元の文章
┌──

01|日本石材研究所代表小林喜勝氏の話「その1:裏込めの役割」

前田 格((株)東京建設コンサルタント|EA協会)

今回から、土木の景観に欠くことのできない、職人技をシリーズで掲載します。まず、石積から始めることとしました。数年前、国土技術政策総合研究所により、石積み構造物の調査が実施され、 国内の石工職人のヒアリング調査を行いました。貴重な話を数多く聞くことができました。そのまま報告書の参考資料としてとどめておくのはもったいないと思い、国土技術政策総合研究所のご了解を得て公開させていただくこととしました。第1回は、日本を代表する石工職人、小林さんが語る石積の技です。

1.職人が育つ土壌

自分は元々石の職人ですが、人数が増えて小林石材工業の経営者になってしまいました。しかし、小林石材なんて小さな所帯のことでなく、全国レベルで職人たちの参考になるようにと、社長を辞めて「日本石材研究所」をつくりました。小林石材の職人はそれぞれしっかりした技術を持っているので、自分が業界の役に立ちたいと思って設立したものです。

└──

お願い
石積みの職人の話の文章から、「今回から、土木の景観に欠くこ」から「いと思って設立したものです。」までを一字も変えずに書き写してください。

手元の情報

┌──

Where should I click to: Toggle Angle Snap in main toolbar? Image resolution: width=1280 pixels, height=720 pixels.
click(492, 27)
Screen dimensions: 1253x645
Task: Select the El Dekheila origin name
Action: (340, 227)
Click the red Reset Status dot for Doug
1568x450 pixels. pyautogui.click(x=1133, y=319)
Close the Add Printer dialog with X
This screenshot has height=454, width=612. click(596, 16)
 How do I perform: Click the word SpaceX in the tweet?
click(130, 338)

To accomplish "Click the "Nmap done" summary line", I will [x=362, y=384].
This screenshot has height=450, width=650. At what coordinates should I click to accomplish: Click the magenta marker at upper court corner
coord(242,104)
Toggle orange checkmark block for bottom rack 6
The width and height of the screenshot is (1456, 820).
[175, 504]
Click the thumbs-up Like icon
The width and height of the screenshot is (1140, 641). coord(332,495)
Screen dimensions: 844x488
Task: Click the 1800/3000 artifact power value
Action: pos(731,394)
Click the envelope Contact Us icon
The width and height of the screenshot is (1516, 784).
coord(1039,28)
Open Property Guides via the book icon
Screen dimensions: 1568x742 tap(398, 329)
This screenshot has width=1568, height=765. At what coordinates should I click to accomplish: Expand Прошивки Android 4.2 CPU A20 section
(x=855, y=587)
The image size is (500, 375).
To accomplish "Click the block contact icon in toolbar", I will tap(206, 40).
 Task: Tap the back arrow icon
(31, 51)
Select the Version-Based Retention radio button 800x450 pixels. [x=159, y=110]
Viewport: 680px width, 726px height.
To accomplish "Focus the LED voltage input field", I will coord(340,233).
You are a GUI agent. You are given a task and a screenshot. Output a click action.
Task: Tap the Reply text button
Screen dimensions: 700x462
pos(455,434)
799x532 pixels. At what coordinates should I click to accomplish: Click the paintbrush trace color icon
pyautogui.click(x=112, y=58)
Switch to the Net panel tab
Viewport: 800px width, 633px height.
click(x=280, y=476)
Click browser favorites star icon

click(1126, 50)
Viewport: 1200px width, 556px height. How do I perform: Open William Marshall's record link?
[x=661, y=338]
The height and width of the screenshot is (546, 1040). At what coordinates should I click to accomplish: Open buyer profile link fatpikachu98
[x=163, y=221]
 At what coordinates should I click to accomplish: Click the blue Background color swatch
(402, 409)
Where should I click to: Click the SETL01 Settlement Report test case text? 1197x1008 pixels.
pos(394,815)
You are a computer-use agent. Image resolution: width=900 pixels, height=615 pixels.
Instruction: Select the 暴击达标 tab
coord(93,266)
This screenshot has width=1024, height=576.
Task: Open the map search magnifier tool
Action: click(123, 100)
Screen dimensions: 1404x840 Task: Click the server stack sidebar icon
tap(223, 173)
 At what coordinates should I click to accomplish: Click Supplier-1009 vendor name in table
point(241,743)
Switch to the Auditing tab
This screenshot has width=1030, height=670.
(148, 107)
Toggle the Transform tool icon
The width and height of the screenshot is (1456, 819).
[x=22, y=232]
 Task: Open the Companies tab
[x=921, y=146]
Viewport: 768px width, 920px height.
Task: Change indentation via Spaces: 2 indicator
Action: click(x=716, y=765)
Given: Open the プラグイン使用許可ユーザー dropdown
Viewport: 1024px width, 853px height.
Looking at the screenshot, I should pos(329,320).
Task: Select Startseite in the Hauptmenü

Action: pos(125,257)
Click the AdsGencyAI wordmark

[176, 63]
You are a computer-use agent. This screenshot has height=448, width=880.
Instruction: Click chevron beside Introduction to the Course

└──

この答え
今回から、土木の景観に欠くことのできない、職人技をシリーズで掲載します。まず、石積から始めることとしました。数年前、国土技術政策総合研究所により、石積み構造物の調査が実施され、 国内の石工職人のヒアリング調査を行いました。貴重な話を数多く聞くことができました。そのまま報告書の参考資料としてとどめておくのはもったいないと思い、国土技術政策総合研究所のご了解を得て公開させていただくこととしました。第1回は、日本を代表する石工職人、小林さんが語る石積の技です。

1.職人が育つ土壌

自分は元々石の職人ですが、人数が増えて小林石材工業の経営者になってしまいました。しかし、小林石材なんて小さな所帯のことでなく、全国レベルで職人たちの参考になるようにと、社長を辞めて「日本石材研究所」をつくりました。小林石材の職人はそれぞれしっかりした技術を持っているので、自分が業界の役に立ちたいと思って設立したものです。